14.10 Using Encrypted Volumes in a Server Cluster (Linux)

If you use an encrypted NSS volume in a Novell Cluster Services™ cluster, you must manually enter the password for the volume on one of the servers only when you first start or restart the cluster. You use NSSMU to mount the encrypted volume on one of the OES Linux servers and enter the volume password, then dismount volume before you can bring the cluster resource online for the first time.

NSS uses the password to create a key, which it stores in the server memory. The NCS software passes the key to other nodes. After all servers hold the key, the volume is available while any one of the servers is still participating actively in the cluster. If all servers in the cluster fail, you must repeat this procedure when you recover the cluster and restart services.

  1. Boot or restart the servers in the cluster.

    If you automated the loading of cluster resources, the cluster reports each resource is comatose because it cannot bring the corresponding encrypted volume online.

    If you opt to manually start cluster resources, the cluster resources are not yet active.

  2. From one of the nodes in the cluster, repeat the following steps for each of the encrypted volumes in the cluster.

    1. In NSSMU, select Volumes.

    2. In the Volumes list, select the shared volume you want to mount.

    3. Select or press F7 to mount the shared volume.

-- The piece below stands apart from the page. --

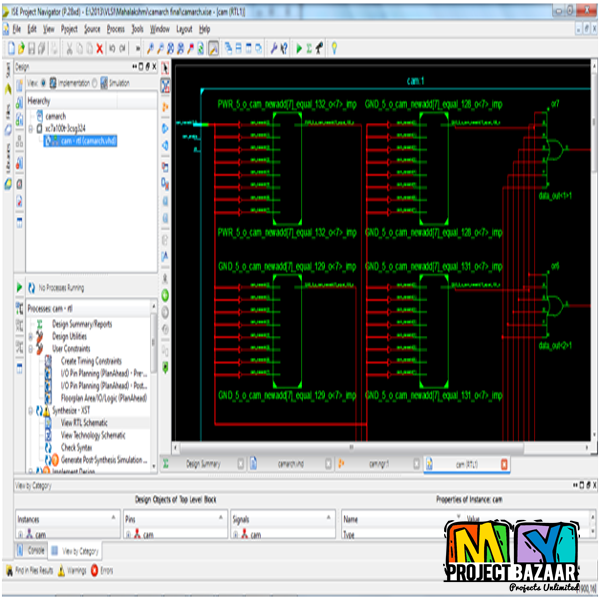Select Check Syntax in process tree
This screenshot has width=600, height=600.
pyautogui.click(x=79, y=447)

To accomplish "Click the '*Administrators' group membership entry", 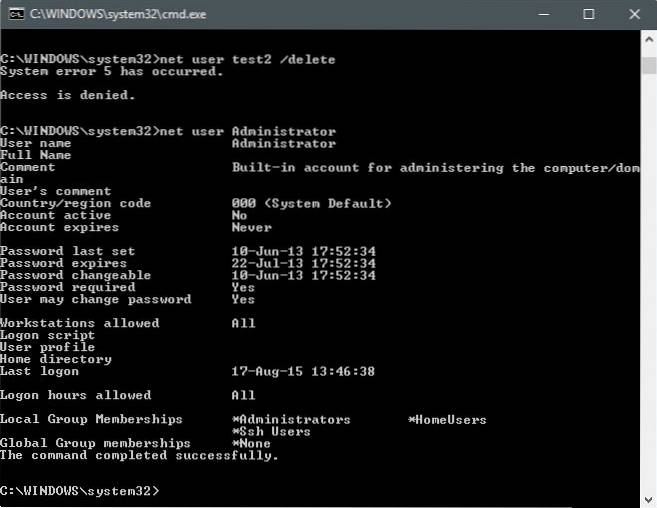I will click(291, 420).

    4. When prompted, enter the password, then click OK.

      If the server already knows the key for the volume, you are not prompted for the password.

    5. In the Volumes list, select the shared volume that you want to dismount.

    6. Select or press F7 to dismount the shared volume.

  3. Follow the normal procedures to activate the cluster resources.

    For information, see the OES Novell Cluster Services Administration Guide for Linux . The node passes the key information to the other nodes. While at least one of the servers is actively participating in the cluster, you do not need to reenter the encryption password again.